Daniel Ribas – Entrevista

Hoje o nosso entrevistado é Daniel Ribas, docente da Escola das Artes e coordenador da nova licenciatura em Cinema da Escola. Falámos sobre este novo curso, sobre a Escola, e sobre cinema em Portugal.

Antes de mais, como está a Escola das Artes a viver estes tempos incertos?
Como quase todas as universidades, a Escola das Artes reinventou-se, procurando as melhores soluções para fazer face a uma dimensão prática do ensino artístico. Por isso, reforçamos o modelo de ensino blended (com aulas online e físicas) e optámos por concentrar as aulas práticas. Tem sido um final de ano exigente, mas importante. Os alunos também já sentiam falta de estar na Escola das Artes.

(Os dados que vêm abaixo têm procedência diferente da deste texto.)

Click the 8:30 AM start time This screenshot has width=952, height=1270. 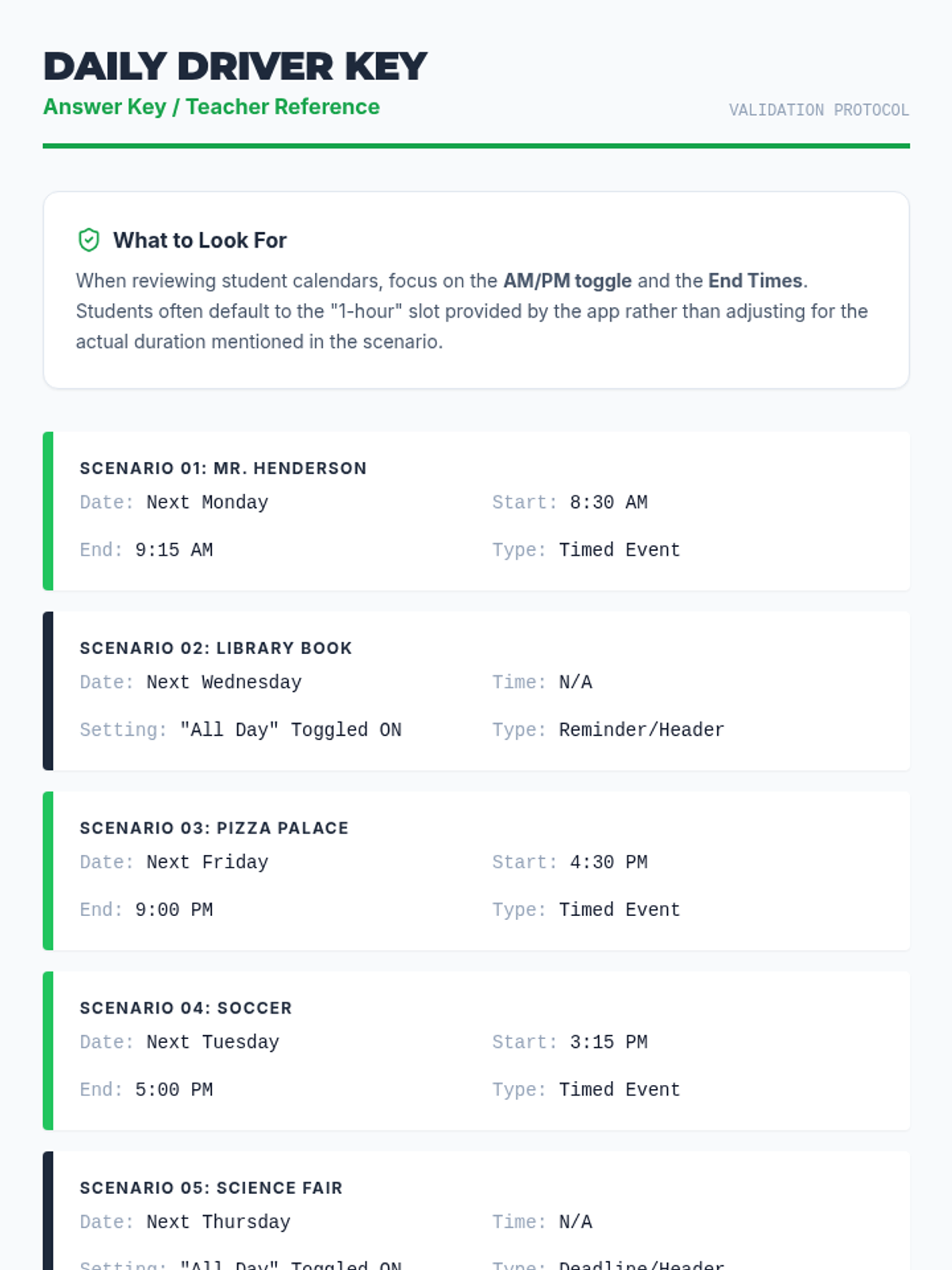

Em que é que a nova licenciatura em Cinema vem marcar a diferença em relação à oferta formativa actual no país?
O nosso modelo vem apostar, sobretudo, num modelo de ensino através de projeto, que, aliás, era já uma das grandes linhas de pensamento da reforma de Bolonha. Com esta licenciatura, ao contrário de dispersarmos os alunos em diferentes disciplinas técnicas, concentramos a aquisição desses saberes através de projetos semestrais. Desta forma, os alunos aprendem através da prática. Este é um ensino exigente, mas no qual acreditamos, combinando a experiência dos nossos professores com uma série de técnicos, criativos e realizadores relevantes do cinema português contemporâneo.

Quais as principais apostas da licenciatura?
Bom, como já referi, a nossa aposta centra-se neste modelo de ensino através de projeto. Mas complementamos esse ensino com duas grandes áreas: uma teórica – na qual os alunos aprendem uma base de cultural visual, cinematográfica e das grandes questões críticas do nosso tempo – e outra mais livre, através de disciplinas opcionais que permitem aos alunos explorar matérias que não são centrais à formação base.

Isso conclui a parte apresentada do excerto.